Recuperative Thermal Oxidizers
The recuperative thermal oxidation process begins as the odorous and VOC laden process exhaust is drawn into the thermal oxidizer and directed into the condensate evaporate section where it is preheated to eliminate any vapor droplets before entering the floating tube primary heat exchanger.
This step protects the leading edge of the heat exchanger from condensate build-up and subsequent preignition. When the stream enters the floating tube heat exchanger, it is continuously preheated close to the ignition temperature before being sent to the preheat burner. The exchange of energy in the primary heat exchanger makes up the basis for fuel savings and economical operation.
A preheat burner is used to maintain the combustion chamber operating temperature. The burner is designed to provide the highest degree of flame impingement and high-velocity mixing of the exhaust gases with oxygen, leading to airflow and temperature uniformity.
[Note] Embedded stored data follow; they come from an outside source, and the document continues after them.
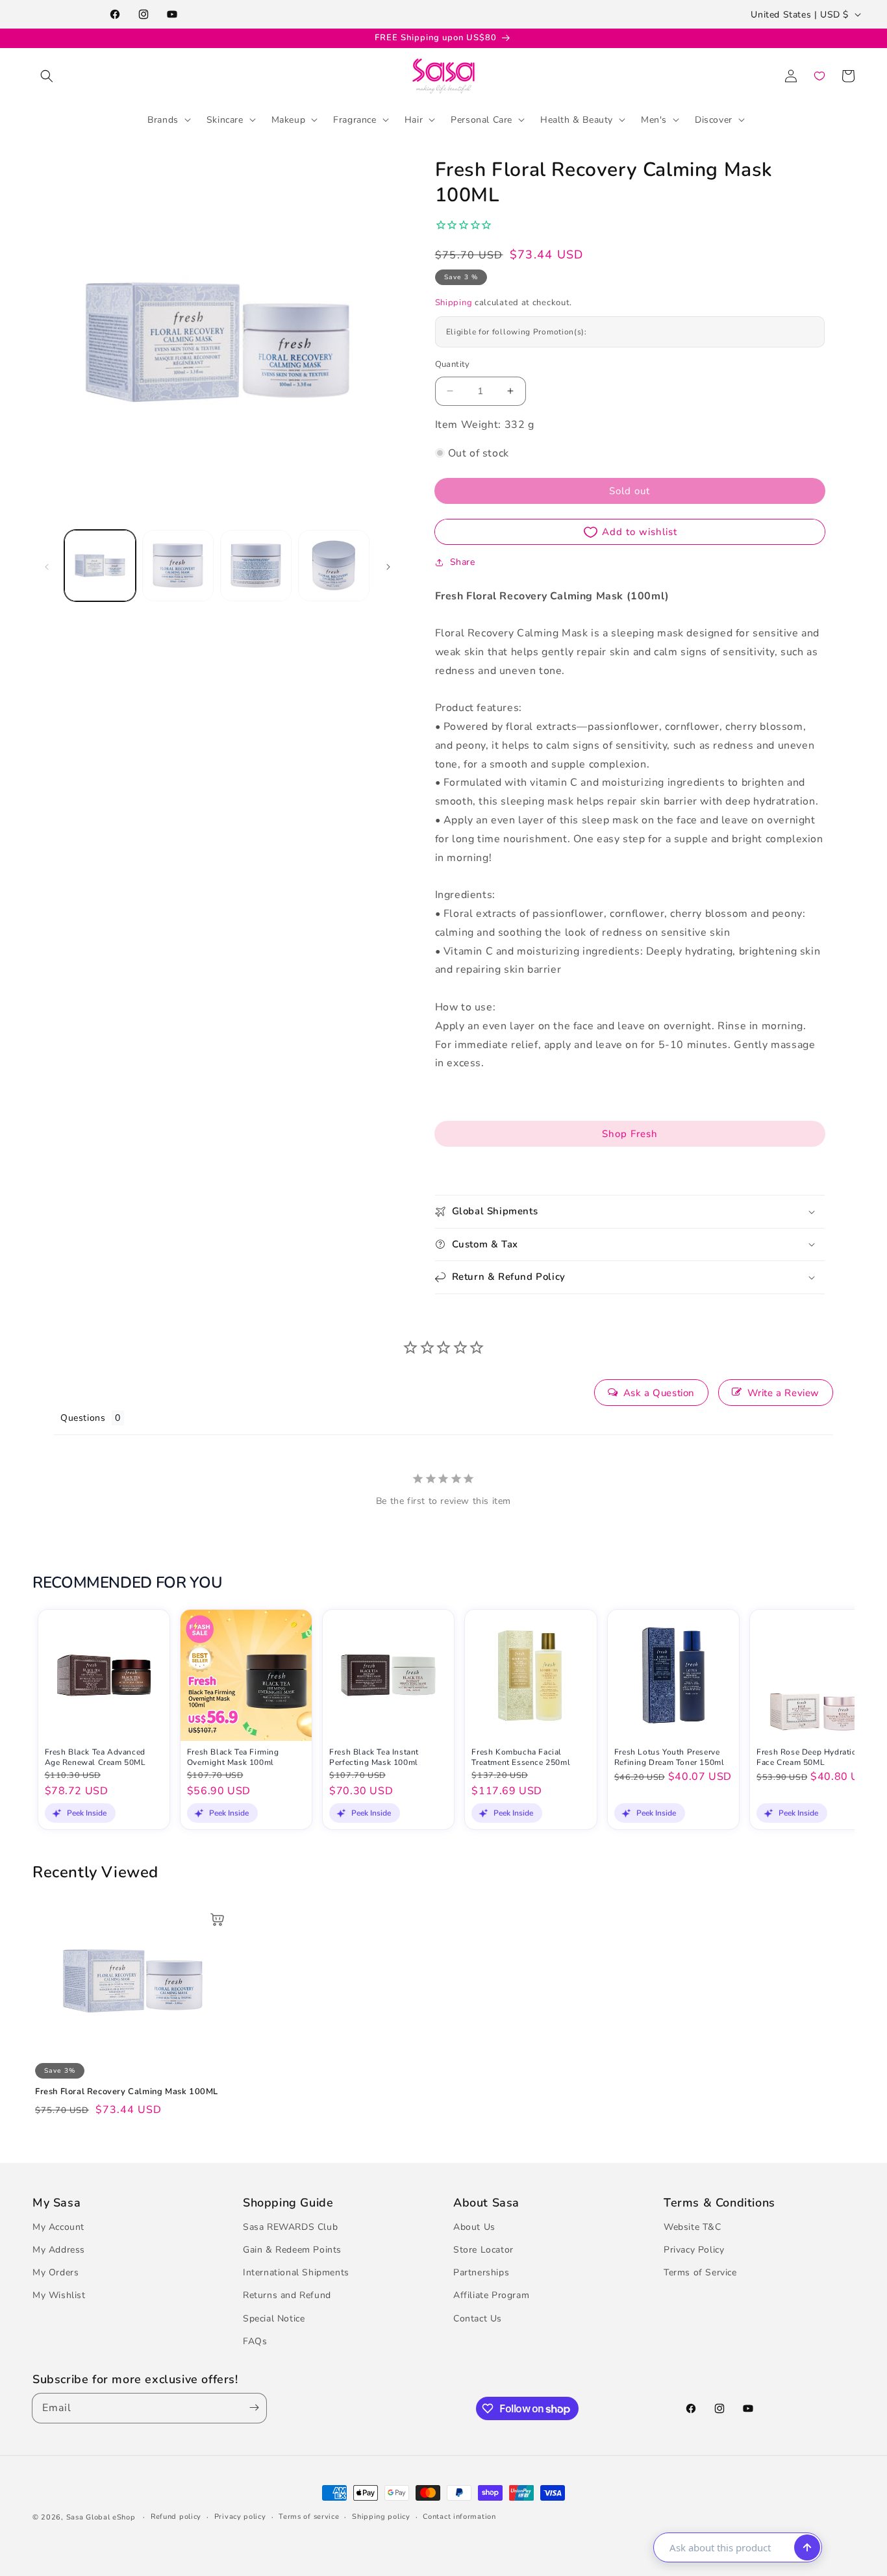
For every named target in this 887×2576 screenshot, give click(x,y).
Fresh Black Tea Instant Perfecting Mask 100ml (374, 1757)
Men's (654, 119)
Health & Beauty (576, 119)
The contaminated air stream then passes through an elongated high velocity combustion chamber where continued mixing action assures proper mixing of all the effluent constituents. Once mixed, the air stream is held in the dwell chamber long enough to ensure complete combustion of the VOCs. From there, the clean stream passes over the floating tube primary heat exchanger prior to being discharged to the atmosphere or to auxiliary heating systems, such as secondary air-to-air recovery, air-to-water recovery, air-to-oil recovery, or directly back to the process in a closed loop direct recirculation process.
Recuperative thermal oxidizers from CPI feature:
- Round Modular Design: A round design protects against stress and fatigue commonly found in systems that utilize a square box design.
- Internally Insulated: A specialized internal insulation system designed to retain heat for low cost and cool shell temperatures. The internal insulation works in conjunction with the round design to eliminate shell growth for uptime reliability and low maintenance.
- Floating Tube Primary Heat Exchangers: Damaging thermal-mechanical stresses inherent in every thermal oxidizer are eliminated with the round design. The modular design removes the heat exchanger from the combustion chamber to allow each component the ability to individually control growth. The modular design is key to long equipment life and uptime reliability.
- Center Combustion Tube & Burner: The center combustion tube coupled with the preheat burner allows the system to operate at the lowest temperatures while providing the highest VOC destruction. Maximizing turbulent mixing, flame impingement and temperature uniformity provides lower costs and high destruction.
- Temperature Safety System: This system optimizes fuel efficiency by managing temperatures, controlling drives, and positing valves for optimal performance, safety and reliability.